DECCA Records recording. Printed in Canada // Anton Bruckner (1824-1896) // Symphony No.7 in E Major (1885)

Cincinnati Symphony Orchestra conducted by Max Rudolf.

Symphony No.7
1) Allegro moderato
2) Adagio: Sehr feierlich and sehr langsam (in a very solemn and very slow manner)
3) Scherzo: Sehr schnell (Very fast)
4) Finale: Bewegt, doch nicht schnell (with movement, but not fast)

So try to be good, take care and never look down.
You're never far from the truth if the truth is all around.
Even hard is good when the heart is young
When even songs that bring you down get sung.’

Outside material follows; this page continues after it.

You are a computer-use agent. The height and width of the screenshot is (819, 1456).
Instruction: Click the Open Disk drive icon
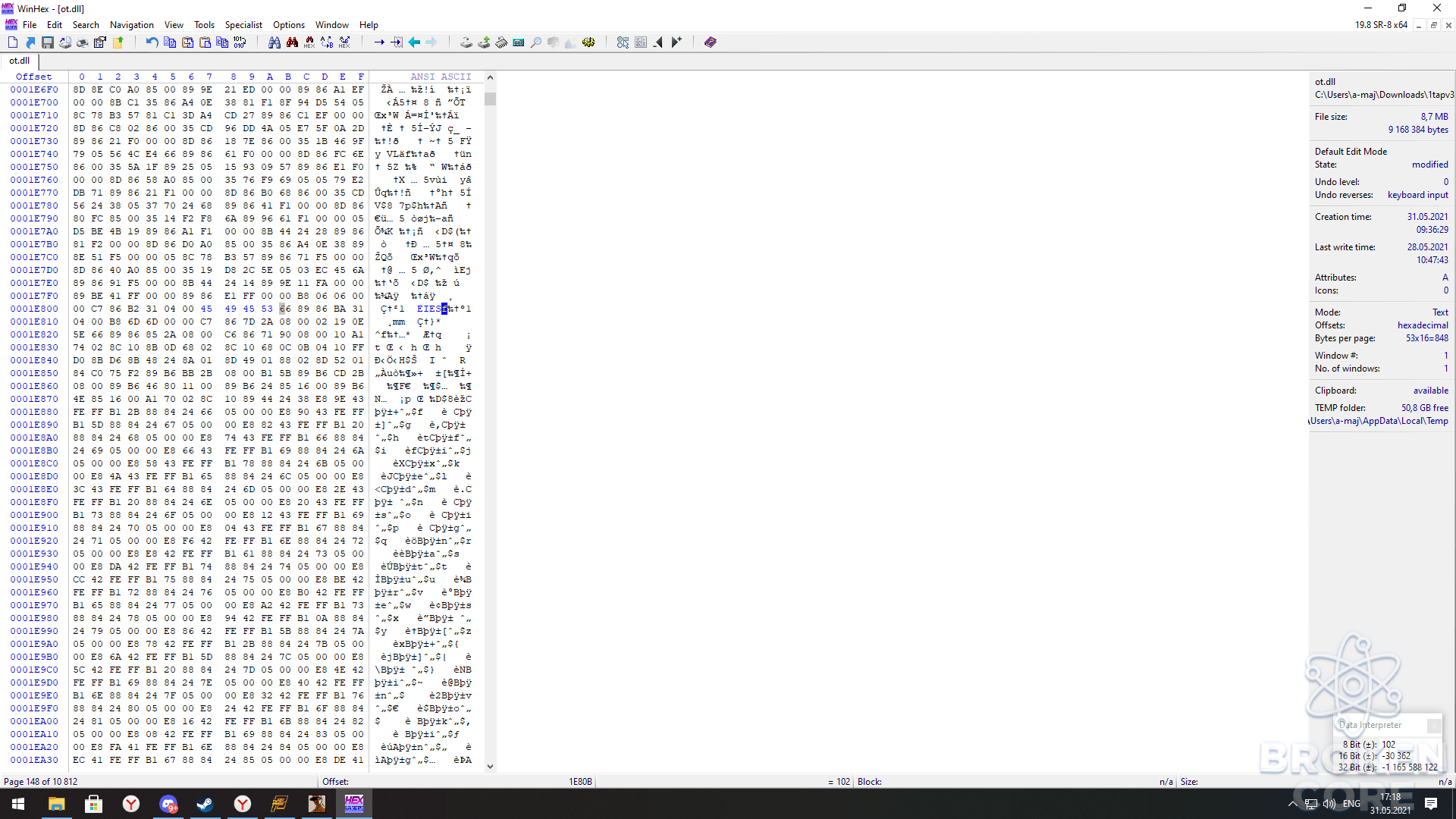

Easy Tiger’, Thomas Dybdahl



Bruckner all his life spoke, dressed, and behaved as he had been brought up in rural Upper Austria, coming across as a quaint and awkward figure in the sophisticated world of Vienna. He wore voluminous trousers, which led a friend to ask him whether he had them made by a carpenter. He never married, despite continual attempts to find a suitable wife. Bruckner’s ideas of ‘suitable’ raised eyebrows on more than one occasion. A letter survives, written when Bruckner was forty-two, in which he proposed marriage to a girl aged seventeen, a butcher’s daughter, with whom he had  fallen in love. Its combination of passionate naivety and respectful formality is touching and characteristic : ‘May I hope for you, and ask your dear parents for you hand?’ Unsurprisingly, she rejected him, as did others. “” robert philip, The Classical Music Lover’s Guide

i’ll have more to think and say about this symphony after the TSO’s performance of it next week but, in the meantime, this recording reveals a somewhat stately, impersonal confession-cum-dreamy-hymnal—stretches of academic passages spliced occasionally with colours and accents that are hopefully more believable in a live performance than in the synthetic setting of a vinyl recording. like in bruckner’s Symphony No.9, there are the same endlessly winding passages in the ˆ7th, ‘symphonic boa- constrictors’ according to johannes brahms—whose musicality was as diametrically opposed to bruckner’s as rossini did to beethoven: with less strictures, more fit to play in the background of daily life, music for ‘eating, loving, singing, digesting’ so on.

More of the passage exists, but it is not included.